• The task:
Copy the lines below that contain "file".

━━━━━ Available records ━━━━━

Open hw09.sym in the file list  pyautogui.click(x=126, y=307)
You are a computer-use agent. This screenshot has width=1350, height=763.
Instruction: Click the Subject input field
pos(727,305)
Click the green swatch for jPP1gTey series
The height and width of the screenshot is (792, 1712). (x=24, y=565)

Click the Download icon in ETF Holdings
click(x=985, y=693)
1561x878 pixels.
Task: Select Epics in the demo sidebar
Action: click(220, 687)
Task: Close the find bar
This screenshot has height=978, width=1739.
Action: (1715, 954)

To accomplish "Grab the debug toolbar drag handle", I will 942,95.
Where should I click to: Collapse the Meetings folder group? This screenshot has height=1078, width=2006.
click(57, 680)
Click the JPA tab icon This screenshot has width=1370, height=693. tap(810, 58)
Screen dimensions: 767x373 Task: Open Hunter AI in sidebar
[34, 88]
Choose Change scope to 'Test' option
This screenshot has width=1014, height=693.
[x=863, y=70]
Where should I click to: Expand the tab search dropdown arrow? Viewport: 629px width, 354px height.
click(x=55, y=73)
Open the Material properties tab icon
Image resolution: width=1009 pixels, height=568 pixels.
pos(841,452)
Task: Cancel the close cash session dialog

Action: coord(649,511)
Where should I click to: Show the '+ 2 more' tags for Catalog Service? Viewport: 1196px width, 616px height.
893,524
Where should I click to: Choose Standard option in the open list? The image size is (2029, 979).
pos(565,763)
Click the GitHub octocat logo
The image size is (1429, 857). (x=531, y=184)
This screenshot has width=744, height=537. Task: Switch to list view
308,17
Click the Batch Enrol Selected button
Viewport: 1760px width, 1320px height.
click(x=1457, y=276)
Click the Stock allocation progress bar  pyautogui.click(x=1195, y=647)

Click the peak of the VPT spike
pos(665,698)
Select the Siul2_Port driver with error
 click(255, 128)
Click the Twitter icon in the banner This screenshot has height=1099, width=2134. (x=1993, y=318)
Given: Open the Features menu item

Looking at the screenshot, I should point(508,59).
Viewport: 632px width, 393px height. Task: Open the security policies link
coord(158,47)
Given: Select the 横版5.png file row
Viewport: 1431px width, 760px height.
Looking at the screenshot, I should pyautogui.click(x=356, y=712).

━━━━━

• Task result:
Open hw09.sym in the file list  pyautogui.click(x=126, y=307)
Given: Select the 横版5.png file row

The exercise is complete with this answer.